Do You Always Need to Re-Validate When a Change is Made?
Typically, yes, particularly in manufacturing environments that are heavily regulated such as in pharmaceuticals manufacturing and medical device manufacturing.
The question is more about the scale of the re-validation effort that is required. In other words, is the change small and likely to have a minor impact? If so, minimal testing is required. For more substantial changes, however, further re-validation work up to full re-validation may be required.
Change Management Steps to Ensure Systems Remain Controlled and Validated
Step 1 – Assess the Change Request
This includes assessing whether the change request is clear and whether the requirements and objectives of the change are well-defined. It’s also important to assess whether the change request is justified, i.e. is it worth doing given the impact it could have on the already validated system.
Step 2 – Assess the Impact
You then need to assess the impact the change is likely to have on the controlled system. Often this involves conducting a risk assessment. A risk assessment will help to identify the parts of the system that require re-validation and new testing.
Step 3 – Document the Expected Outcomes
The risk assessment and analysis of the impact of the change will produce a set of expected outcomes. You should document these outcomes as part of the change management process.
Step 4 – Implement the Change in a Safe Environment
This could be a sandbox environment on a computer system, for example. If the change is being made to a manufacturing process, machine, or piece of equipment, the safe environment could be a digital twin. The safe environment could also be on a physical machine or manufacturing process while production is shut down.
Step 5 – Testing
Test the changes you have made and their impact on the system in the safe environment. This testing should be measured against the expected outcomes documented earlier. The results of the tests should be also be documented.
Step 6 – Implement the Changes in the Live Environment
Once you are happy with the results of testing in the safe environment, you can move to implementation in the live environment.
Step 7 – Testing and Re-Validation
Further testing and re-validation should take place with full records kept of all tests and test results.

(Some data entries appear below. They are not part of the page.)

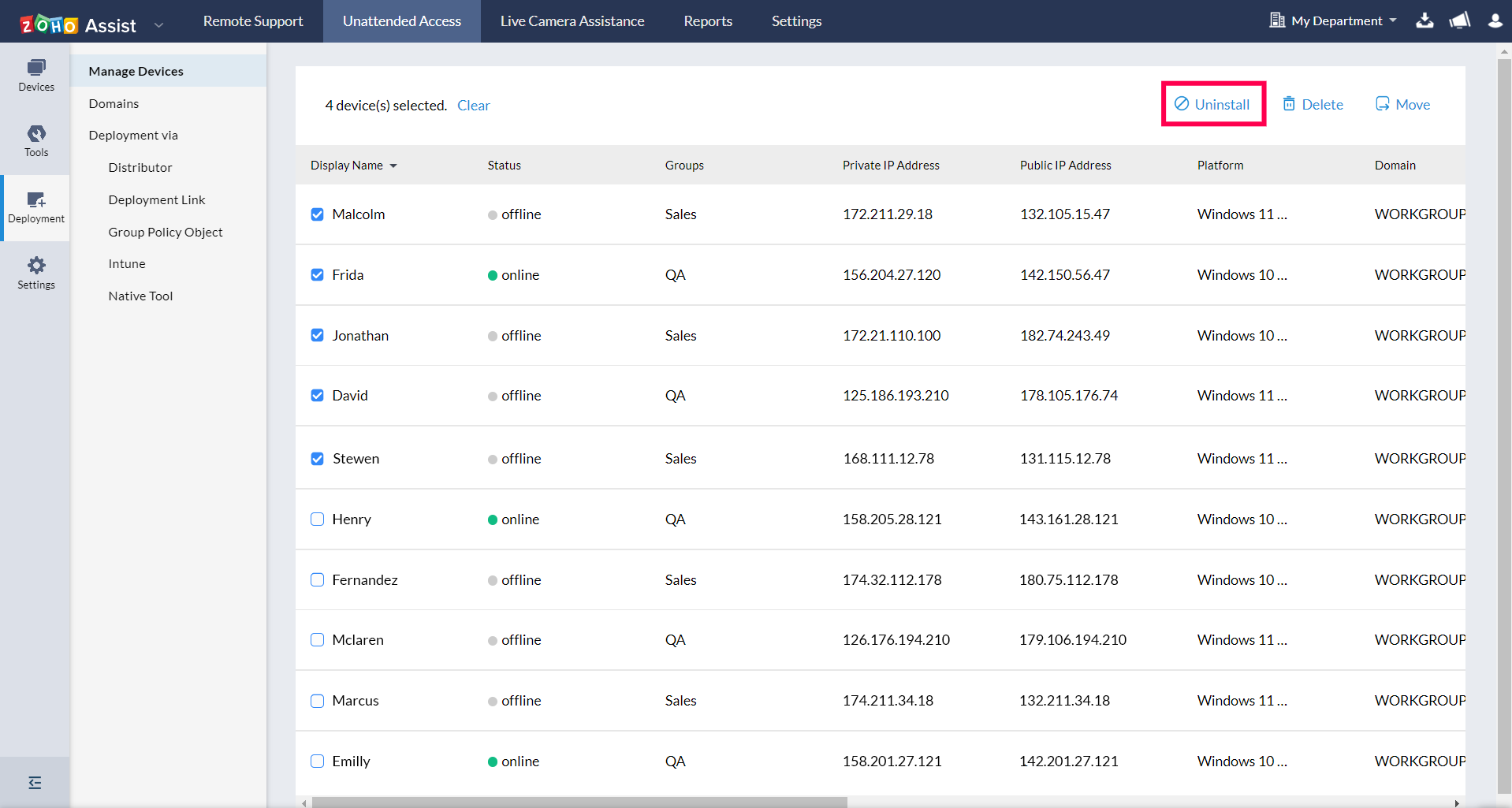Uncheck the checkbox for Malcolm

pos(317,214)
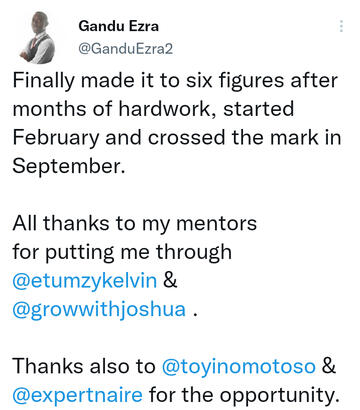360x410 pixels.
Task: Click the text 'for putting me through'
Action: click(122, 252)
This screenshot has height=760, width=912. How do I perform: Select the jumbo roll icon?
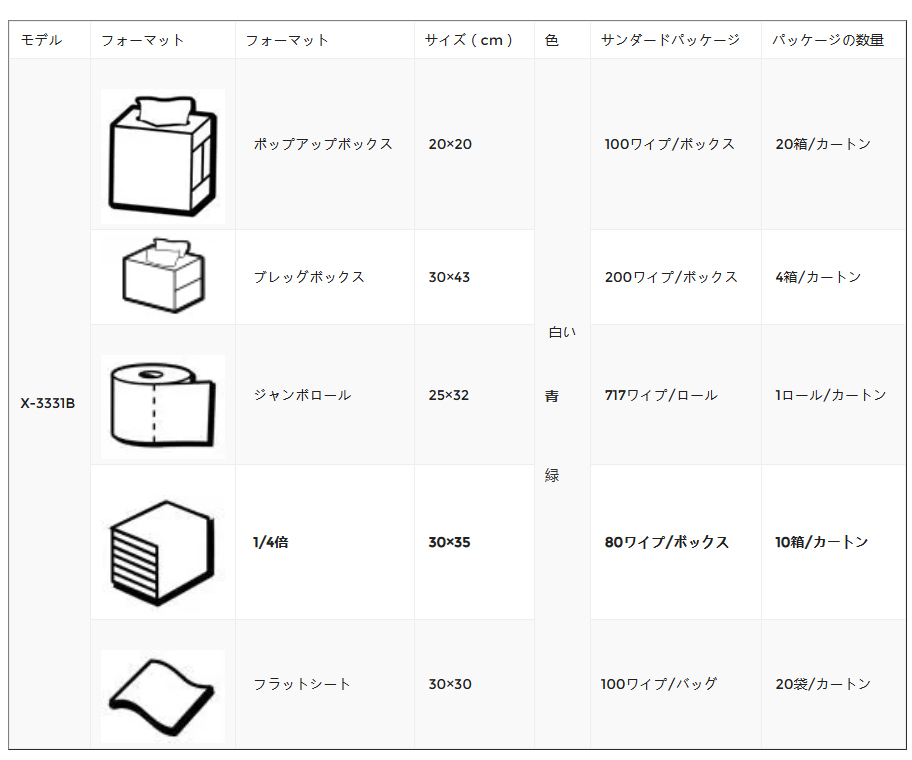[163, 406]
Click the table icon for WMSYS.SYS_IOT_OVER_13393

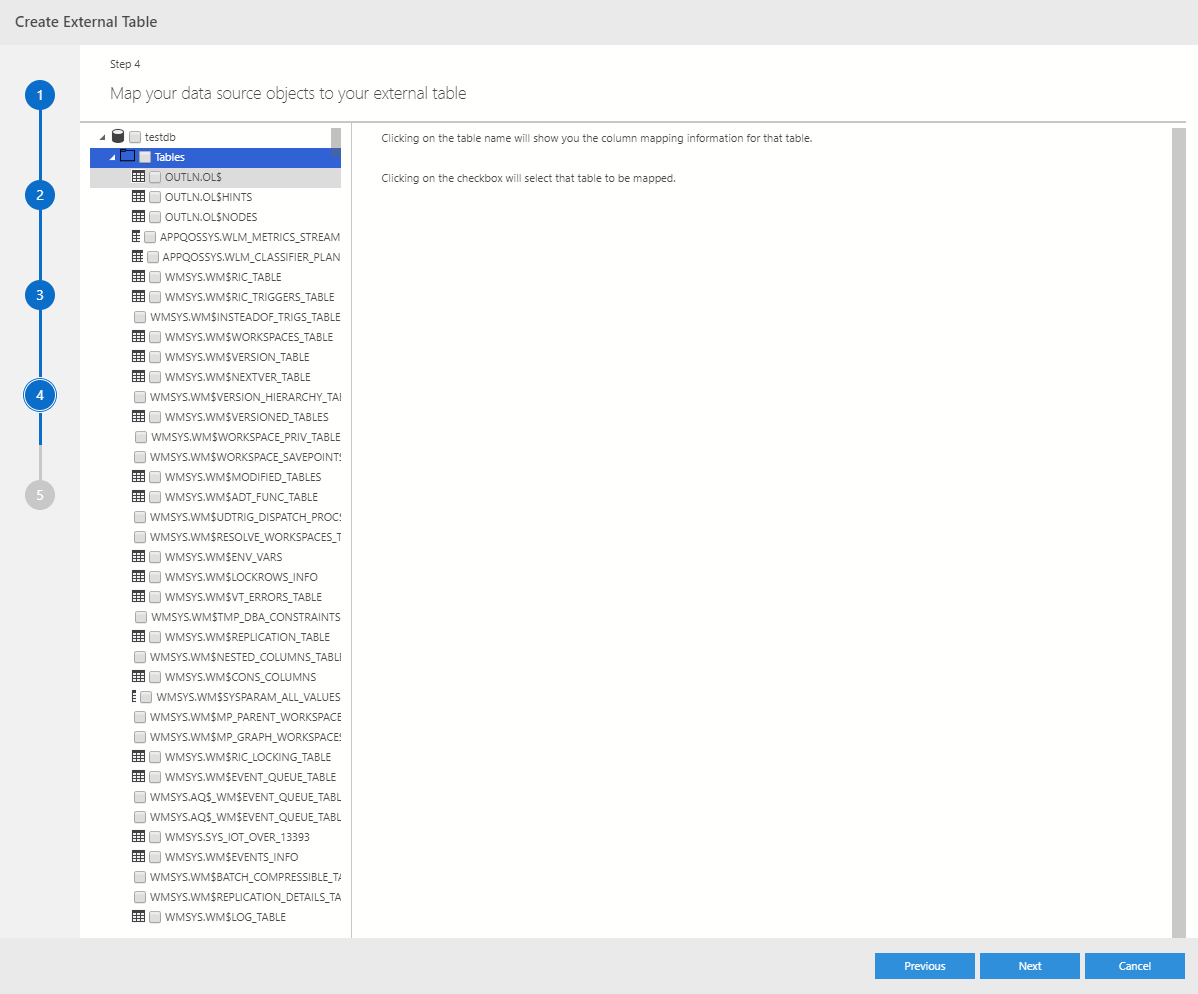(x=138, y=836)
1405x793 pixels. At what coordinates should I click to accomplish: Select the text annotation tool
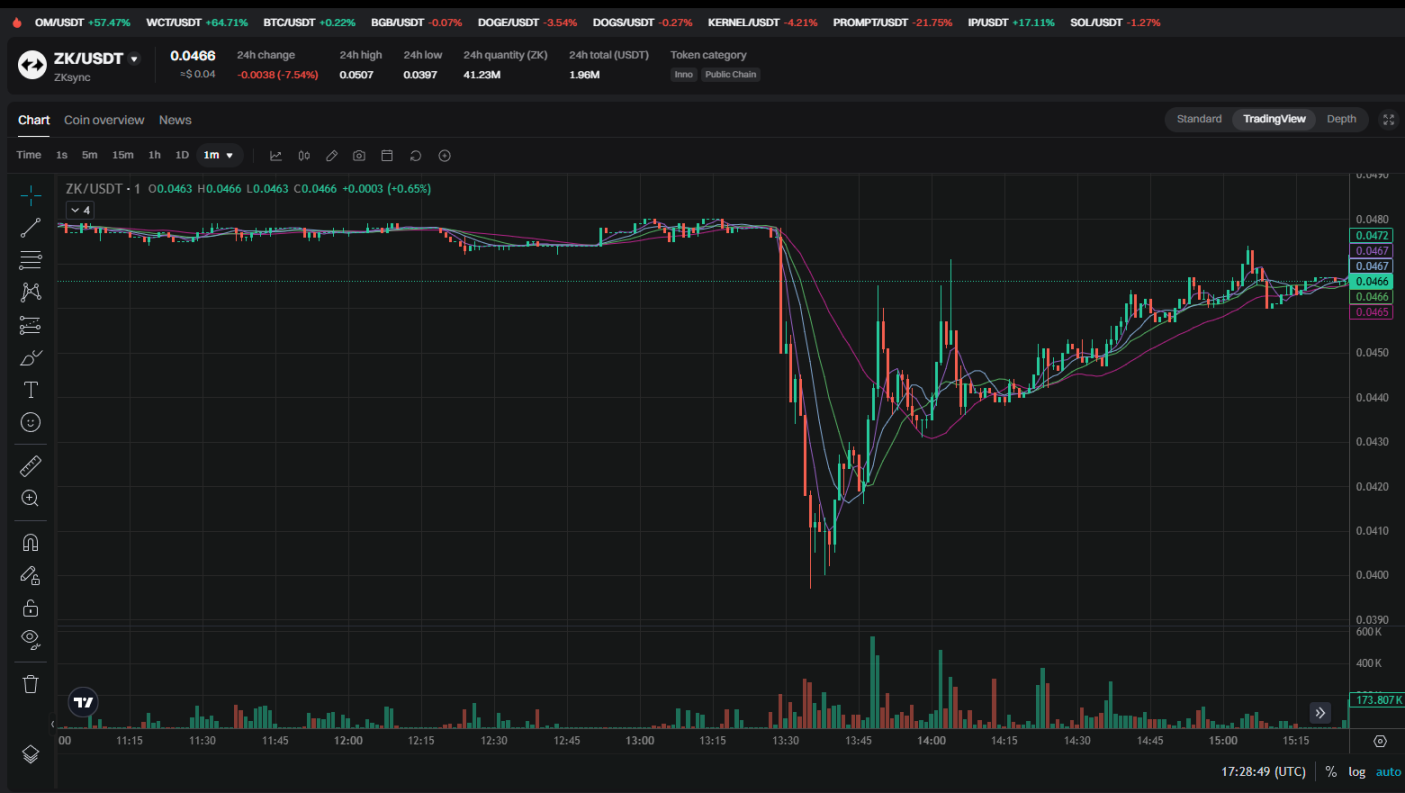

Step 8 – Update Validation Documentation
The change you have implemented is likely to have made the existing validation documents out-of-date. You need to update these documents with the new information, specifications, processes, etc.
Step 9 – Train Users
Finally, it may be important to re-train users on how the changes implemented will affect them.
The Change Management Process
Ensuring your systems are validated during periods of change, however minor the change, requires careful planning and proper change management. This ensures ongoing regulatory compliance and makes the overall process more efficient.